:: Reading passage ::

Query Level Timeouts for Opensearch

Savan Nahar
3 min readMar 8, 2024

--

We dissect the inclusion of timeouts at the query level within an Opensearch production environment and examine the discrepancy between this and the encountered socket-level time-out. I will demonstrate how I used the parameter cancel_after_time_interval to successfully attain query level timeouts.

Some random google image

The Problem: Socket-Level Timeouts

Opensearch, by default, has no set response timeout duration. While running an operation it will wait indefinitely for a response from the shards, which can be problematic and lead to a bottleneck in production if any query takes an unusually long time to produce a response.

In my setup, despite my applications to establish a query-level timeout, I was still encountering socket-level timeouts, and my connections to the Opensearch load balancer were not being freed up as needed.

Solution: Query-Level Timeouts

A potential way forward was the application of query-level timeouts, which could be done using the timeout parameter in the request body. This was based on the official Opensearch documentation which stated that a timeout field could be added in the body with a custom time to wait for a response — the default is no timeout.

:::
:: Information shown ::

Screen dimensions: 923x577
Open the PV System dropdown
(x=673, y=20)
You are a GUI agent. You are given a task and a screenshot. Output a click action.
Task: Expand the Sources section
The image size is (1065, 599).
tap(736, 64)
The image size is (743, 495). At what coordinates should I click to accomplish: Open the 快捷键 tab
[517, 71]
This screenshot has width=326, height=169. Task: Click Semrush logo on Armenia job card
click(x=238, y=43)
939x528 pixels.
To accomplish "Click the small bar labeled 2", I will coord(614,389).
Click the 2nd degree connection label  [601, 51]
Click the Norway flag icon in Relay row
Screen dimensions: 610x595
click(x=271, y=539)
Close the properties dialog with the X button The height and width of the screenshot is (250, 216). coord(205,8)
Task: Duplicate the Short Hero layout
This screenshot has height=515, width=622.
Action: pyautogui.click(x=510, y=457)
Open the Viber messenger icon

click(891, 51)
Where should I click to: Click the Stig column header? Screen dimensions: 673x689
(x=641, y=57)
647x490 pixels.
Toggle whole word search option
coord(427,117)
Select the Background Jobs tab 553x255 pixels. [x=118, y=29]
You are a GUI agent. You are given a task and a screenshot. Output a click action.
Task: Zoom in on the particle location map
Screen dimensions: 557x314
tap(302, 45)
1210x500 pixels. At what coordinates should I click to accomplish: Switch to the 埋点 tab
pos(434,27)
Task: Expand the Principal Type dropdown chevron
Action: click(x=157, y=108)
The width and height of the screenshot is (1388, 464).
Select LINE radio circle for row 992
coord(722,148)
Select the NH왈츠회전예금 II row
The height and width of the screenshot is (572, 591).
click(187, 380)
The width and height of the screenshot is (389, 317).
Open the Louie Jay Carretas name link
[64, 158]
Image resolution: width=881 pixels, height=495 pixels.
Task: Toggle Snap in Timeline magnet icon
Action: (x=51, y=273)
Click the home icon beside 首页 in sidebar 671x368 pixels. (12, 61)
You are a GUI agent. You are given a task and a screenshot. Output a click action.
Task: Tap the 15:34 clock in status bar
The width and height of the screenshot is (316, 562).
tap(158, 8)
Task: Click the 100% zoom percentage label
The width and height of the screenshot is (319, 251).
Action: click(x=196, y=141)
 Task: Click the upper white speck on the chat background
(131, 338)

:::

## Tasks and exercises
1) Answer these questions about the Opensearch timeout article:
(a) By default, how long does Opensearch wait for a response from the shards?
(b) Which parameter did the author use to attain query level timeouts?
(c) What kind of timeouts did the author keep encountering even after setting a query-level timeout?
2) Reproduce word for word the part of the Opensearch timeout article that opens with the words containing "The Problem: Socket-Level" and closes with "up as needed.".
3) In one to three sentences, explain why the Opensearch timeout article says having no default response timeout can be a problem in production.
Work only from the Opensearch timeout article, not the listing.

## Responses for each task
1)
(a) Indefinitely, because Opensearch has no set response timeout duration by default.
(b) cancel_after_time_interval
(c) Socket-level timeouts

2)
The Problem: Socket-Level Timeouts

Opensearch, by default, has no set response timeout duration. While running an operation it will wait indefinitely for a response from the shards, which can be problematic and lead to a bottleneck in production if any query takes an unusually long time to produce a response.

In my setup, despite my applications to establish a query-level timeout, I was still encountering socket-level timeouts, and my connections to the Opensearch load balancer were not being freed up as needed.

3) Without a timeout, Opensearch waits indefinitely for a response from the shards while running an operation. If any query takes an unusually long time to produce a response, this can lead to a bottleneck in production.